List of tasks:
#1 In the periodontal maintenance page, what causes gum disease?
#2 Duplicate the periodontal maintenance page word for word between "Why is periodontal" and "increase periodontal problems.", inclusive.
** Document excerpt follows **
Protect The Smile That You Worked So Hard For
Learn more about our Wilkes-Barre / Scranton Periodontal Maintenance service below…
Periodontal maintenance therapy is a program designed to prevent the progression of periodontal (gum) disease in the gum tissue and bone that supports the teeth. Periodontal maintenance is necessary for patients who have been diagnosed with periodontal disease.
Maintenance visits can help to prevent additional problems in the future, such as further bone and tooth loss. Treating the disease in its early stages can help to save a patient from not only oral and overall health issues, but also in a financial aspect.
Why is periodontal maintenance necessary?
Gum disease is caused by the bacteria found in plaque. Toxins produced by the bacteria causes our bodies to destroy the bone that supports the teeth. If plaque remains on the gums and teeth, it can harden and form calculus (tartar) that can increase periodontal problems.
Even patients dedicated to good oral hygiene will be unable to completely prevent the formation of all calculus on the teeth. Calculus will form when the minerals in the saliva harden, or calcify, as plaque on the teeth. Plaque is soft and sticky, and is continually forming. It is important to ensure proper, thorough brushing and flossing on a daily basis to remove the plaque before it has the chance to solidify into calculus.
Flossing and brushing will aid in keeping calculus formation to a minimum, but regular maintenance is needed to professionally remove what has accumulated. During a maintenance cleaning, the hygienist will evaluate and record a patient’s periodontal pocket depths and check for hidden periodontal problems.
How often do I need a maintenance visit?
A periodontist will recommend how often a patient should have a periodontal maintenance visit. The frequency will be determined by the type of periodontal disease, and treatment a patient may have had in the past, along with how a patient has responded to those individual treatments, and how quickly they accumulate plaque. More importantly is the dedication of the patient to continued good oral hygiene.
** End of Document excerpt **
** Collected data follows **
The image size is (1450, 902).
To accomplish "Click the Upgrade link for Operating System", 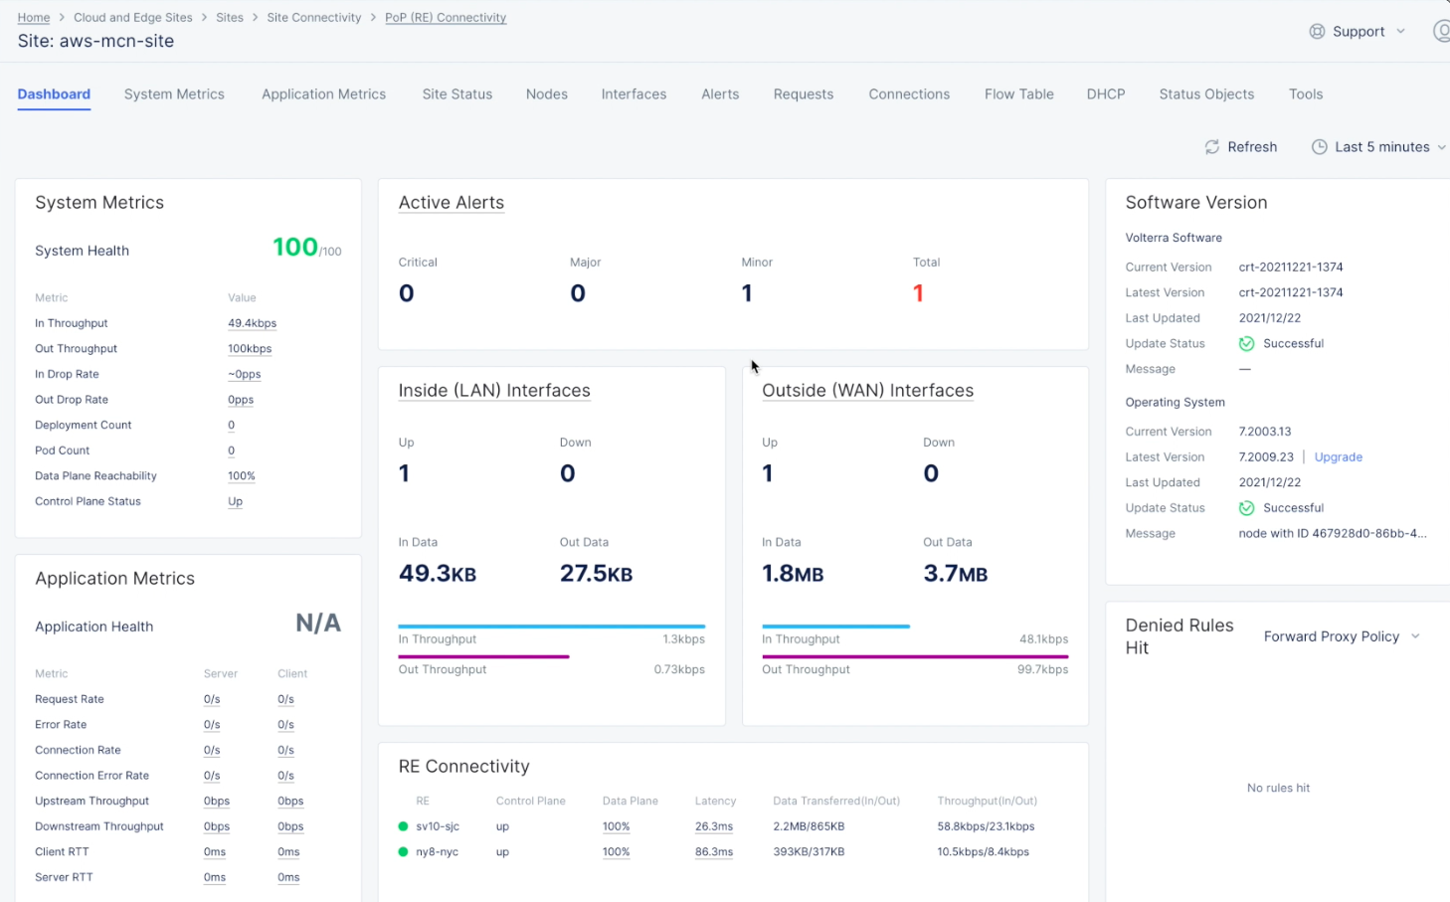I will (x=1338, y=456).
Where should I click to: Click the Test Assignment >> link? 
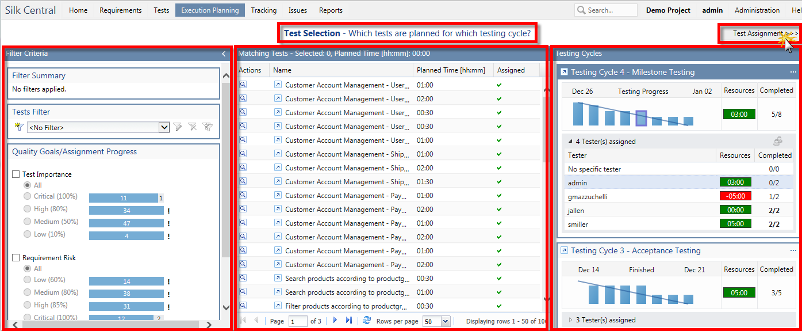coord(758,33)
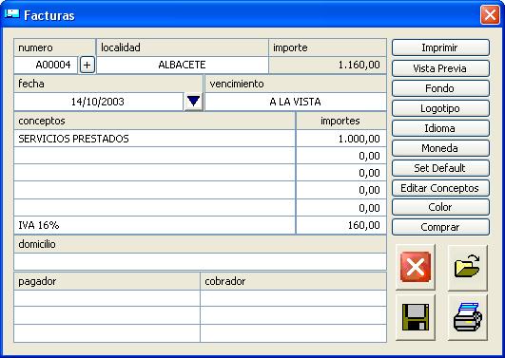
** End of Collected data **
Task-by-task solutions:
#1 The bacteria found in plaque.

#2
Why is periodontal maintenance necessary?
Gum disease is caused by the bacteria found in plaque. Toxins produced by the bacteria causes our bodies to destroy the bone that supports the teeth. If plaque remains on the gums and teeth, it can harden and form calculus (tartar) that can increase periodontal problems.